FOWL’s next priority: site for a new Winthrop public library
File photo by Don Nelson
Any popular activity quickly fills up the Winthrop library, particularly if kids are involved.
Pitch to Town Council asks for support
BY DON NELSON
The tiny Winthrop library has the largest per capita circulation of any of the 30 outposts in the North Central Regional Library (NCRL) system. More than Okanogan, Twisp, Omak, Leavenworth – more even than Wenatchee.
All of that activity is jammed into a minuscule space that was never designed to accommodate all the things a modern library provides.

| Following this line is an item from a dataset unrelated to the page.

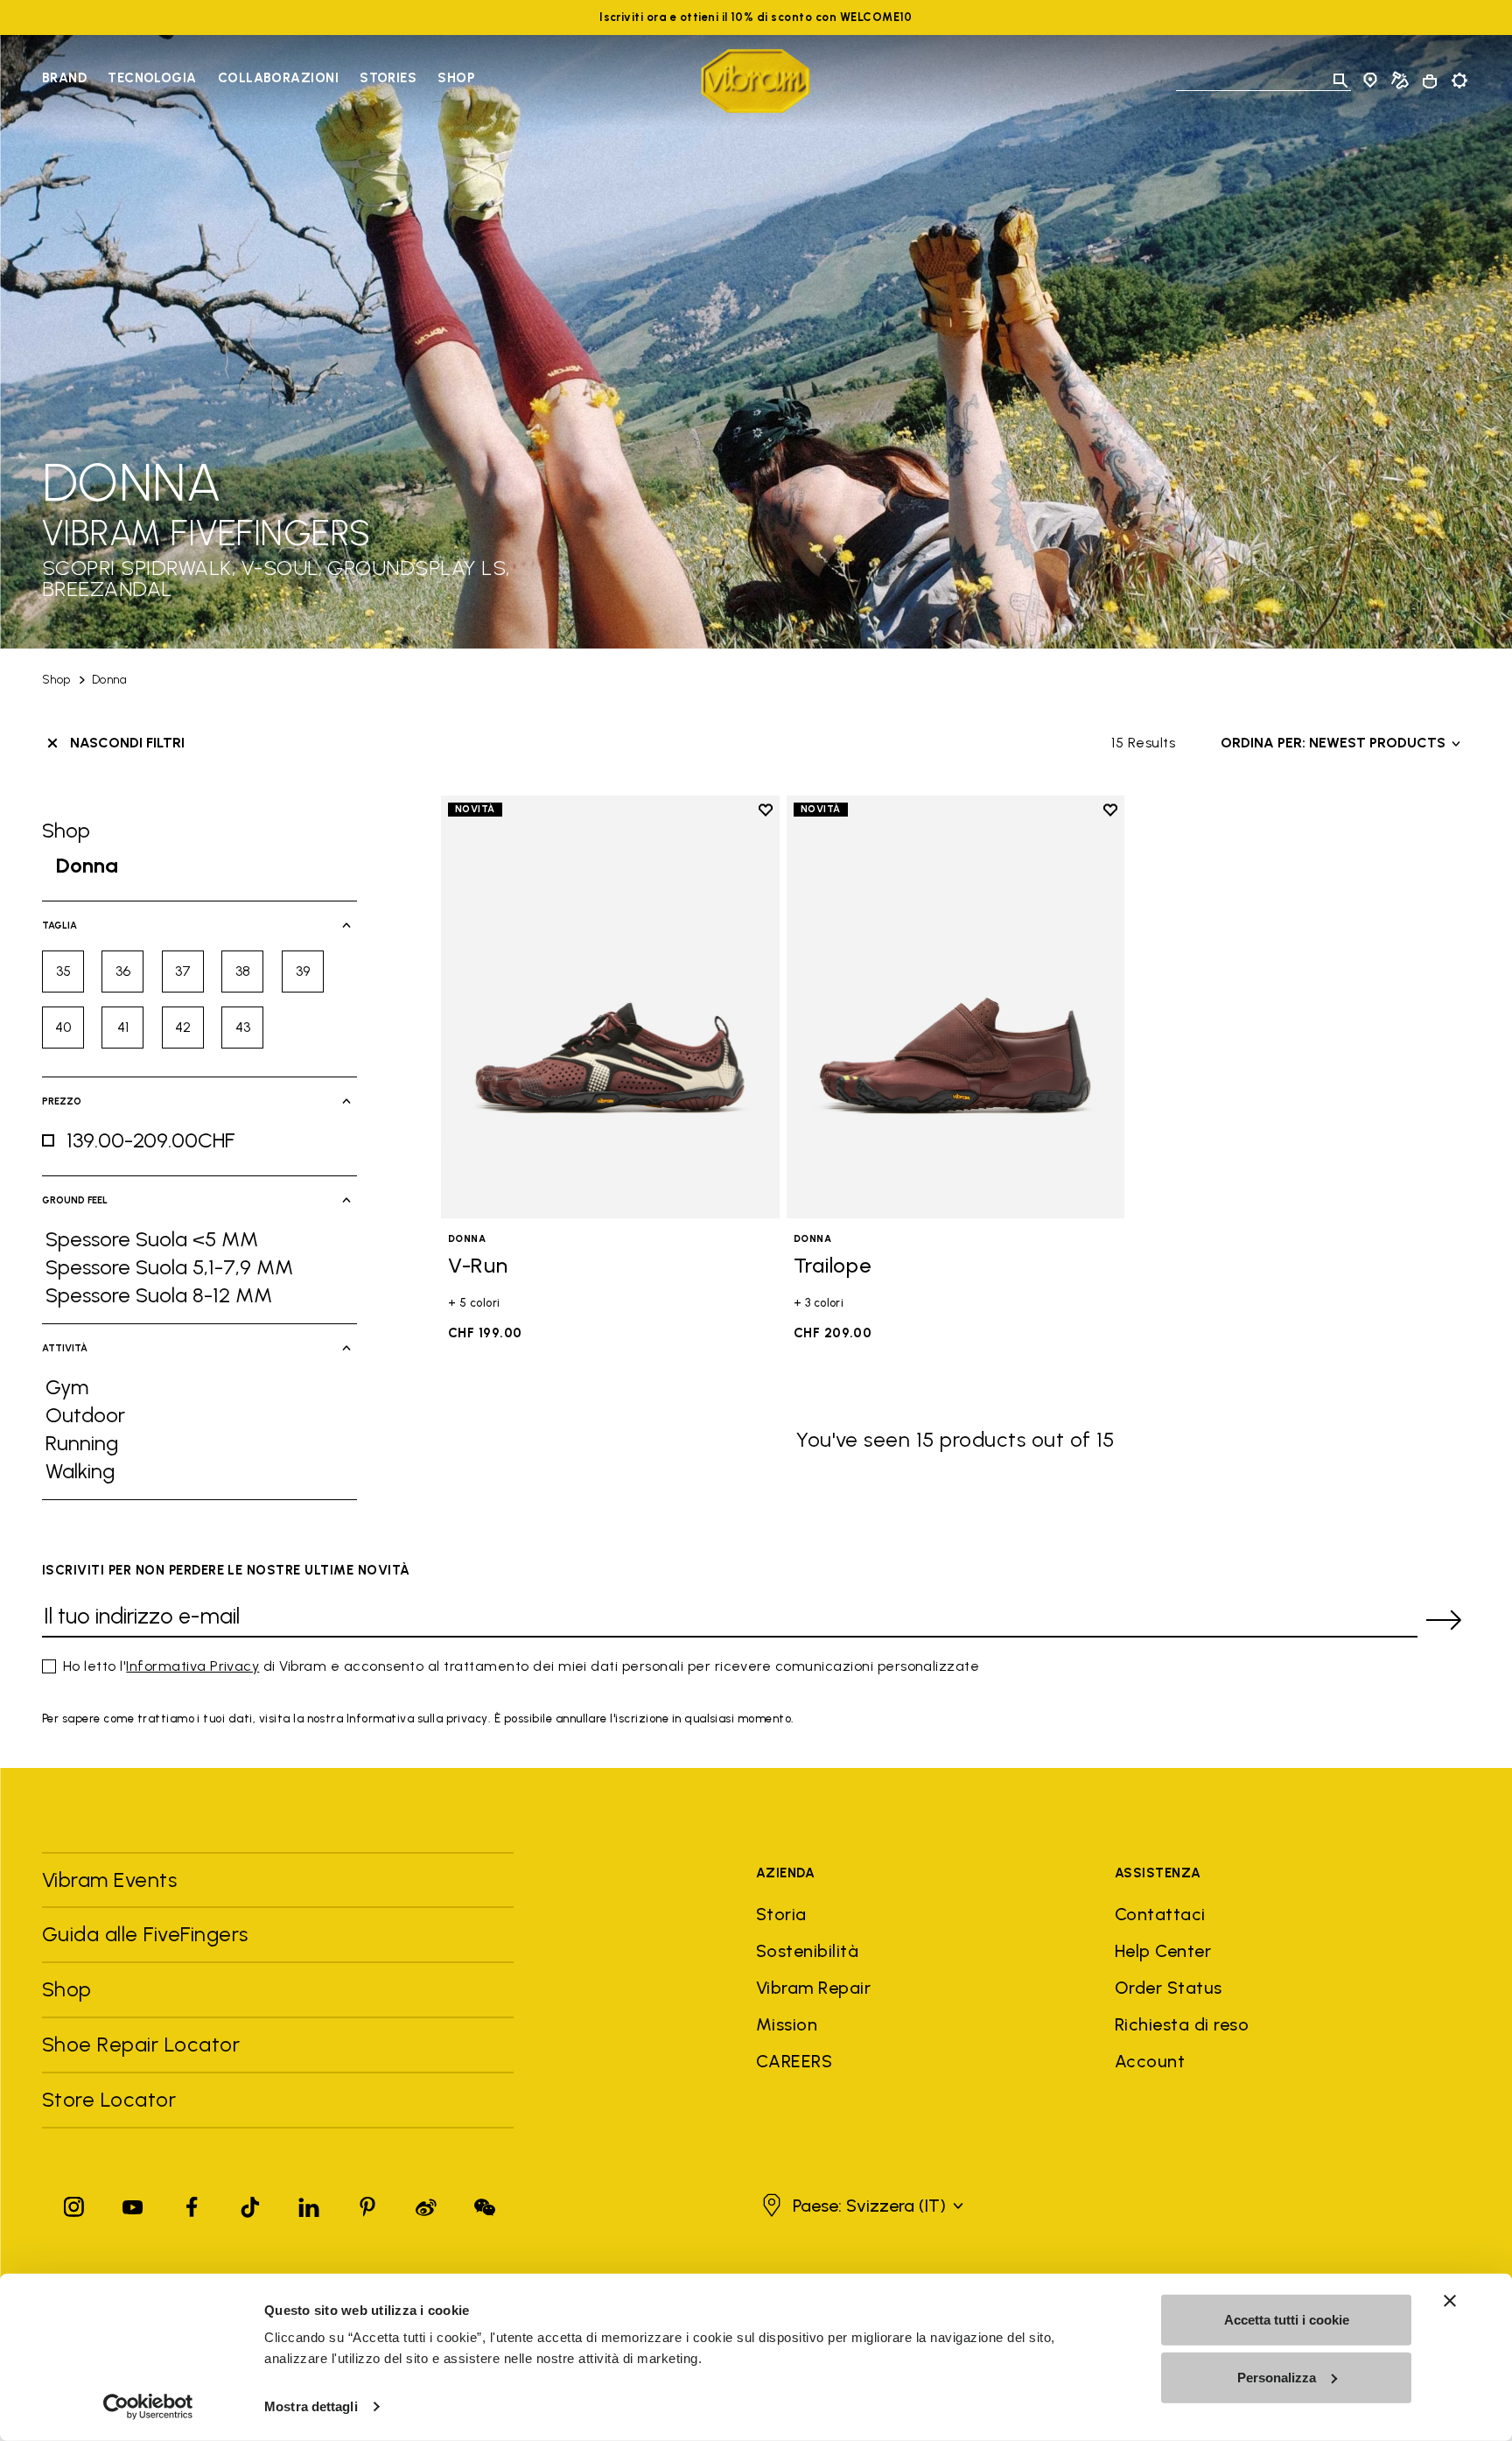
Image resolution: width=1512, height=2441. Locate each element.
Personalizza (1276, 2376)
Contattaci (1160, 1914)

Since early 2017, the nonprofit group Friends of the Winthrop Library (FOWL) has promoted construction of a new library in town, and intends to raise the money needed to build one. FOWL has been working on a needs assessment as the basis for specific recommendations for the new facility. The group has conducted interviews, surveys and engaged in community conversations to generate ideas.
Before FOWL can go much farther, the selection and purchase of a site are top priorities, representatives of the group told the Winthrop Town Council last week. To be determined are when and how the town will participate in finding and buying an appropriate site. FOWL intends to fundraise the money necessary to build a new library, and then turn it over to the town to own and maintain.

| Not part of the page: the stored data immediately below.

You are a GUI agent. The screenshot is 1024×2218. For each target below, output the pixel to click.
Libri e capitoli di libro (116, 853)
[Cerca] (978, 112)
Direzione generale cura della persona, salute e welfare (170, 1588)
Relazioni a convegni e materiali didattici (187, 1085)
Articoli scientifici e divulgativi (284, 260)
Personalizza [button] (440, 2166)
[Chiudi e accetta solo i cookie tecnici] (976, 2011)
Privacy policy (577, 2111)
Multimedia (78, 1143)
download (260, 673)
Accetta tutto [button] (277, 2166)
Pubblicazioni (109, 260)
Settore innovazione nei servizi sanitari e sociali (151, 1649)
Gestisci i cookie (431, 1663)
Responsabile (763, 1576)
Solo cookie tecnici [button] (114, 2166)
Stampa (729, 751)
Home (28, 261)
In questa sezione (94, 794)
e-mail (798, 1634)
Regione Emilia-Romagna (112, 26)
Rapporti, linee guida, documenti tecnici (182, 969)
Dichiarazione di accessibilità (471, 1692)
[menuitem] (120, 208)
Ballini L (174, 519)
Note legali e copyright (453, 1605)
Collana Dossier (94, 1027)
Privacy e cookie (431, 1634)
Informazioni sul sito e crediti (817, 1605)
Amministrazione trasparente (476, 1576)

In a presentation to the council, FOWL project manager Rachel Macmorran said that the former ranger station the library is now housed in — one of several library locations over the years — was never meant to be a permanent space.
“We love our library, we use our library, but we don’t fit in our library,” Macmorran said. The building is inadequate not only for current use but also for expected growth, she said.
Local challenges, Macmorran said, include the rural technology divide, limited public spaces for activities, and the fact that 30 percent of the valley’s students don’t have Internet access for their homework. Poverty is also an issue she said, even if free Internet access is available in spaces such as local coffee shops. “The price of a cup of coffee can be an obstacle,” she said.
A new facility will help bridge the technology gap, build community, strengthen the local economy, and increase learning opportunities for all ages, Macmorran said. “All the challenges can be met with one building that is barrier-free, democratic and offers something for everyone,” she said.
And, she said, a strong library “communicates underlying values” in the community.
As for a location, Macmorran said, the ideal site will be centrally located, visible, walkable and easily accessible
Macmorran said that fundraising for the new library would include a 4 percent set-aside for repairs. NCRL will provide maintenance, cleaning, and all the equipment and furnishings necessary. FOWL will work with the town and NCRL to determine the best management structure.
FOWL is being assisted in its needs assessment by Johnston Architects, a Seattle firm with strong connections to the valley. The firm specializes in library architecture and has designed several in the Puget Sound area. Ray Johnston, one of the firm’s principals, is acting as a pro bono adviser to FOWL, Macmorran said.
To get citizen input, FOWL will host a “community conversation” about what a new library should include on Dec. 9, from 2-4 p.m. in the Winthrop Barn. Johnston will facilitate that meeting.
Already, Macmorran said, “community buy-in is strong” and NCRL is eager to assist. “They’re behind us 100 percent,” she said of the regional library system. Ultimately, the goal is to begin construction in spring of 2020 with a completion date of spring 2021, she said. “It will be an object of civic pride,” Macmorran said.
Sequentially, Macmorran said, site selection and purchase have to happen before design can begin. The current site is not a possibility because of flood plain issues and other constrictions, she said.
Macmorran said FOWL is looking to the town for some indication of how it will participate in finding and buying a site. Town Planner Rocklynn Culp said potential major donors to the project “want to see that the town is invested in it … so the town has some skin in the game.
Sarah Berns, FOWL’s secretary, said that “the town’s buy-in is multifaceted and necessary for donors to get involved.” The FOWL presentation said that a demonstrably strong partnership among the nonprofit group, the town and NCRL will be necessary to successfully apply for potential grants.
The Town Council is beginning its budget deliberations for 2019 and funding for a site is expected to be part of the discussions.